Sabato 16 agosto 2025, la Francia ha dichiarato che l’uomo, Yann Vezilier, è un membro accreditato della sua ambasciata nella capitale Bamako e che le accuse contro di lui sono infondate. Le autorità maliane hanno recentemente posto Vezilier in custodia, insieme a due generali e ad altri militari, accusandoli di aver partecipato a un presunto complotto volto a destabilizzare il paese.
In una dichiarazione rilasciata giovedì, il governo militare del Mali aveva descritto Vezilier come un agente dell’intelligence francese, sostenendo che avrebbe sobillato soldati e attori della società civile. In risposta, il ministero degli affari esteri francese ha avviato colloqui con le autorità maliane per chiarire quella che ha definito una “incomprensione” e ottenere il rilascio immediato di Vezilier, sottolineando che il suo arresto violerebbe la Convenzione di Vienna sulle Relazioni Diplomatiche.

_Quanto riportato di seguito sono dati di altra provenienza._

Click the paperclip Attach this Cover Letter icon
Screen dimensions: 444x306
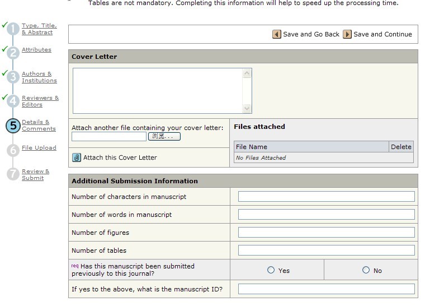pos(77,157)
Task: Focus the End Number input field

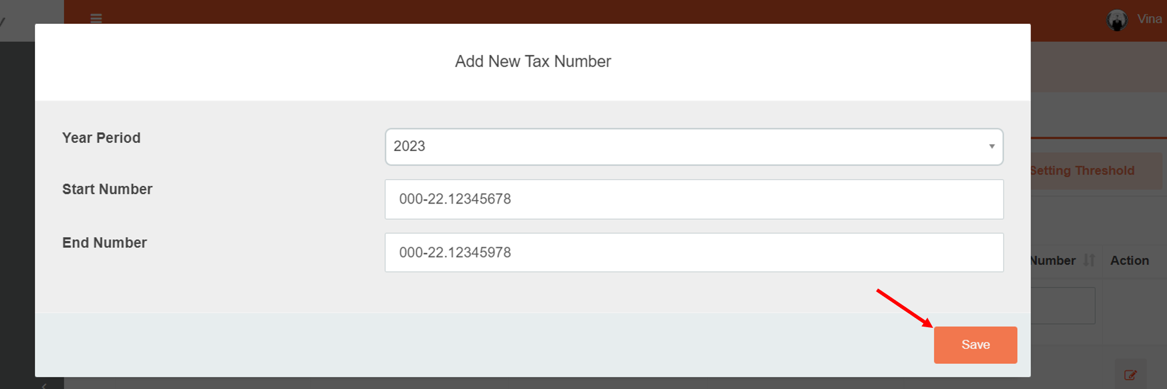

L’opposizione maliana in esilio ha definito le presunte intenzioni di destabilizzazione come false, sollecitando la junta militare al potere a produrre prove a sostegno delle sue affermazioni. Il Fronte di Resistenza Patriottica, una coalizione di politici in esilio, ha inoltre chiesto la liberazione dei detenuti e il ripristino dell’ordine costituzionale.